Была в доме и философская, и научная, и православная литература. Очень долго, например, Гаврилин искал книгу протоиерея Николая (Гурьянова) «Слово жизни. Духовные стихи и песнопения». Ездил по разным церковным лавкам — и ближним и дальним. В итоге купил на Гутуевском острове в храме Богоявления — и был несказанно рад этой находке.
«Много лет выписывался журнал «Наука и жизнь». Валерия всё интересовало, широта интересов была огромна. Ну зачем, казалось бы, ему знакомиться с теорией Н. А. Козырева (профессора Пулковской обсерватории) о том, что источником звёздной энергии является движение времени? Не раз и мне, и знакомым он излагал эту теорию, был очень увлечён, часто говорил об этом со своими знакомыми так, будто они тоже это знают. И недоумевал, почему они не реагируют должным образом.
Историческая библиотека была у меня, он чувствовал, что не очень силён в истории, и часто задавал мне вопросы. Но потом мы поменялись ролями: он уже знал больше меня. Он составлял синхронные музыкально-исторические таблицы, из которых видно было, какие музыкальные произведения создавались и какие исторические события происходили в одно и то же время в разных странах. В таблицу были включены Италия, Франция, Австро-Венгрия, Германия, Польша, Чехия, Россия.
Самыми последними приобретениями библиотеки были: собрания сочинений Гёте, роман венгерского писателя Жолта Харшаньи «Грёзы любви» (о Ференце Листе), «Неизвестная Оптина». Но эти книги он уже не успел прочесть» [21, 98–99].
И, конечно, Гаврилин всю жизнь покупал пластинки — приобрёл их 385. Можно себе представить, с каким наслаждением, вернувшись домой с работы, усаживался он в кресло или за рояль, ставил пластинку и открывал старинные, у букинистов купленные ноты. В этот момент всё другое будто бы исчезало — ни улиц, ни соседей, ни разговоров. Он с головой погружался в мир искусства, и созданная им атмосфера кабинета только способствовала этому. Ничего лишнего: библиотека, инструмент, а главное — необходимая композитору тишина.

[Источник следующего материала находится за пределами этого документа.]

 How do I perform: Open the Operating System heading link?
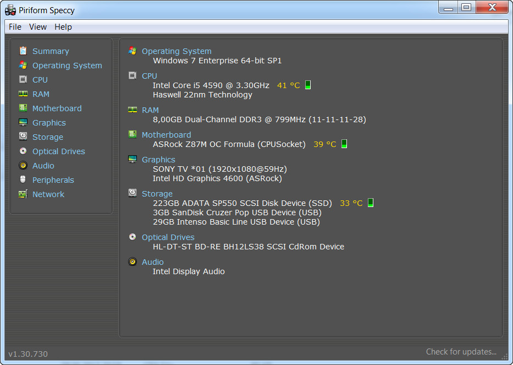pos(176,51)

Но вот последняя-то и подвела. В доме была плохая звукоизоляция. И соседка, услышав однажды игру на рояле, вышла на балкон и стала стучать кочергой по наружному подоконнику кабинета. Музыка мешала ей (причём уже в девять вечера). И зря Наталия Евгеньевна уверяла, что Гаврилин имеет право играть до одиннадцати, ответом было — «Поезжайте жить в отдельный дом». Валерий Александрович очень переживал, старался играть как можно тише и только в дневное время. Но звонкие удары соседской кочерги продолжались.
В придачу к этому отчётливо проявились другие «плюсы» купчинской квартиры: телефона нет, метро нет, автобусы перестают ходить рано. Гаврилину же нужно допоздна быть в театре (он тогда писал музыку для ТЮЗа по пьесе Р. Погодина «500 000 022»), «Однажды он пришёл во втором часу ночи, по щиколотку в грязи, так как ему пришлось пешком идти от улицы Типанова до Будапештской. Я нервничала: сын в больнице, муж когда придёт — неизвестно, сижу в отдельной квартире, дом стоит как на юру, ветер так завывает, что тоска смертная. В очередной приезд мамы жалуюсь ей: «Я так больше не могу». А она мне: «Валерий к кому идёт в ночи? К тебе. Так радуйся этому, а не стони!» Так она мне преподала ещё один урок семейной жизни» [21, 100].